The previously described shiny variant of strain C1394 was shown to persist better than the matte or rough morphotype after pulmonary challenge in a leukopenic mouse model (11). In this particular model, Bcc strains that are more virulent are typically cleared from the lungs, whereas less-virulent strains or species persist (10). The C1394 matte strain was cleared from the lungs, whereas the shiny variant C1394mp2 was maintained (11), suggesting that there is a selective advantage for this colony variant in this infection model. In our study we found no difference in survival or persistence between the shv and rough morphotypes of K56-2 in the rat agar bead chronic infection model (Fig. 3B). Both colony types had the same growth rates in liquid culture medium, and the BCAS0225 mutations did not affect in vitro growth rates (data not shown). We have not yet identified any shv from rat lung cultures, although shv are recovered from infected alfalfa seedlings at a relatively high frequency compared to liquid medium. Therefore, if conversion to shv does provide a selective advantage for K56-2, we have not yet determined the environmental conditions that would demonstrate this advantage or the factors that might trigger the colony switch.

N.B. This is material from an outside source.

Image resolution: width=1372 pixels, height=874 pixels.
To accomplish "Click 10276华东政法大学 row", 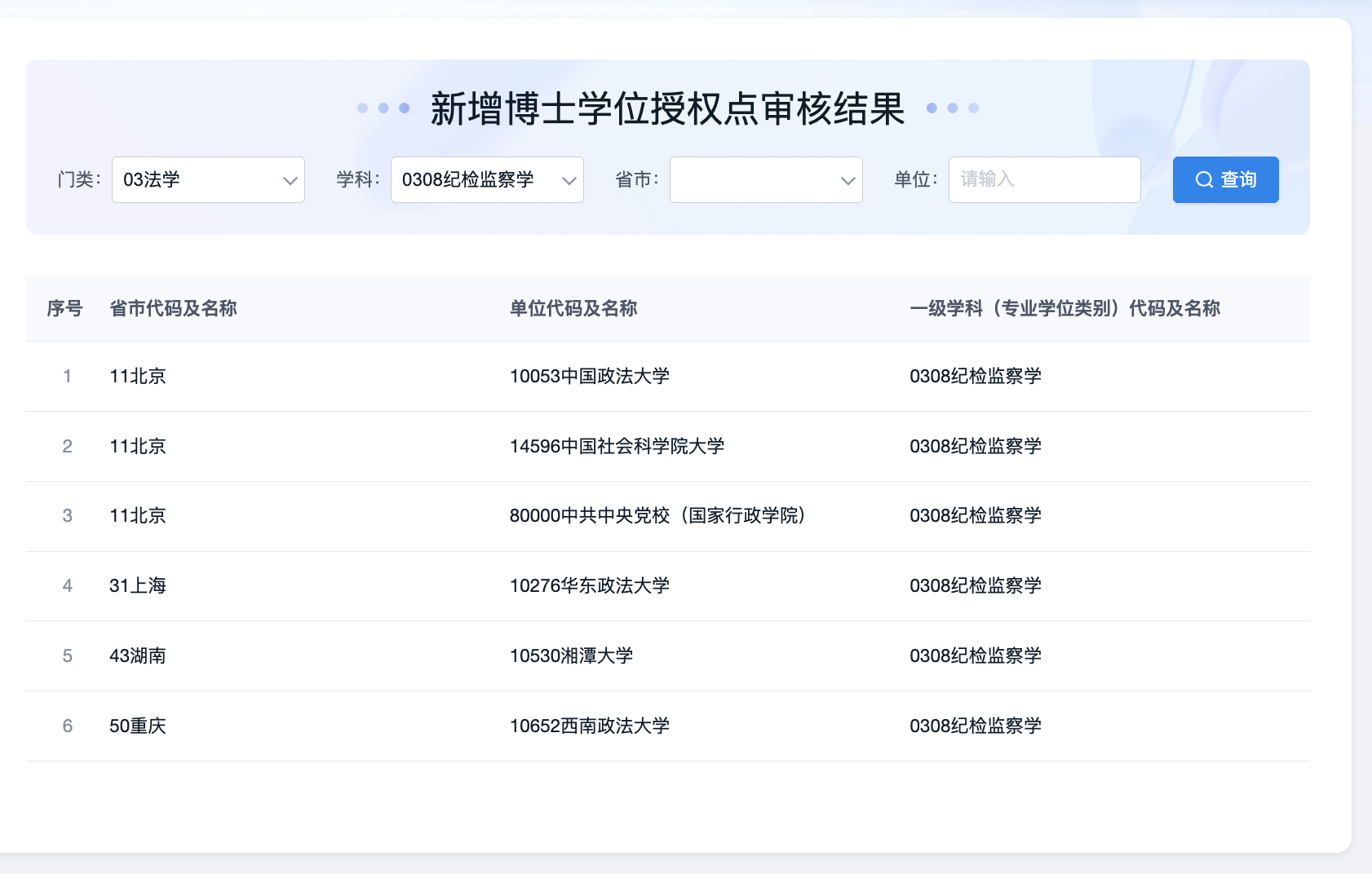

In conclusion, we have demonstrated that shv arise spontaneously from strain K56-2 and that shv consistently produce less biofilm and less extracellular matrix and are less virulent. Other virulence phenotypes vary between isolated shv. Spontaneous mutations of the BCAS0225 gene resulting in a loss of function is one mechanism that leads to a shiny colony morphotype. Studies are under way to determine the function of BCAS0225, as well as to identify other mechanisms of conversion to the shiny morphotype.